ACO in recent form is largely at parity to the AMDGPU LLVM back-end, supports all released GCN and RDNA graphics processors, and as mentioned in numerous Phoronix articles is the RADV default back-end. As shown in Phoronix benchmarks including some recent tests, RADV+ACO is faster than AMDGPU LLVM and the official AMD Linux driver options. ACO largely continues to be the work of Valve.

During the presentation Timur indicated around RDNA 2 (Radeon RX 6000 series) "working on it". As mentioned previously, they started adding this RDNA 2 support to ACO albeit there is no public documentation and they don't have any hardware yet so it's been a matter of browsing the AMDGPU LLVM code for GFX1030 and making changes in that regard.

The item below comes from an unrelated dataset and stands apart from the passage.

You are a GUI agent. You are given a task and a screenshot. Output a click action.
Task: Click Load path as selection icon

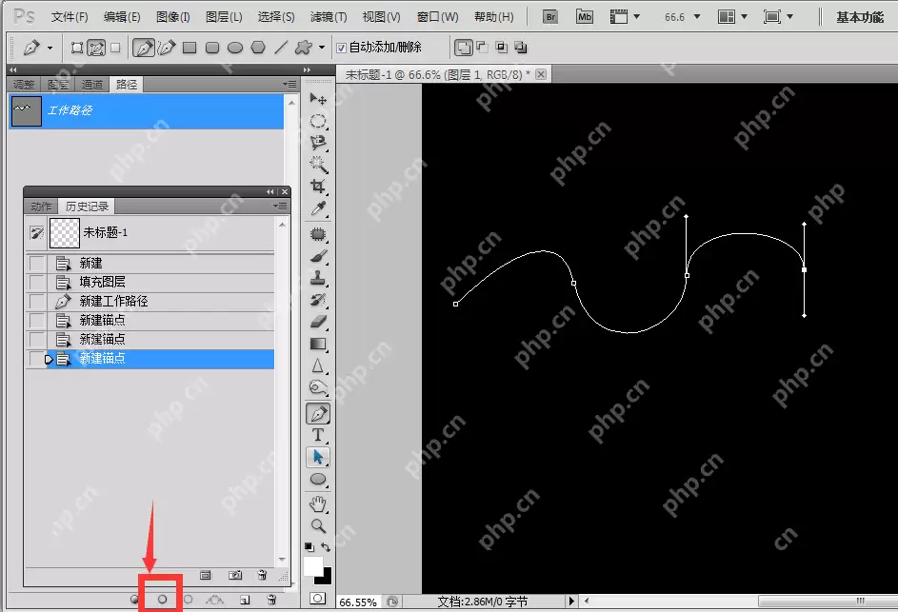(x=188, y=600)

Similarly, ACO is also looking at ray-tracing support given the AMDGPU LLVM RT support published yesterday. But likewise they will be waiting until having RDNA 2 hardware and further Vulkan work. Mesh shaders is another feature being looked at by ACO developers, including for possible Navi 10 NGG support.

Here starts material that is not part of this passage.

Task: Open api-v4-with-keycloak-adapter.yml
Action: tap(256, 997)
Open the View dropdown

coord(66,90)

On the matter of porting ACO to RadeonSI Gallium3D OpenGL, it's still being pursued but it's a "long road" that has been started. There still is portions of the ACO code-base dependent upon RADV internals. So they are making progress but nothing to announce this week or in the near-term.

Performance optimizations are always on their mind and for further enhancing the ACO performance they are looking at rapid-packed math and other optimizations to squeeze greater performance out of this compiler back-end.


Timur's presentation was the first talk of the XDC2020 Day 2 livestream.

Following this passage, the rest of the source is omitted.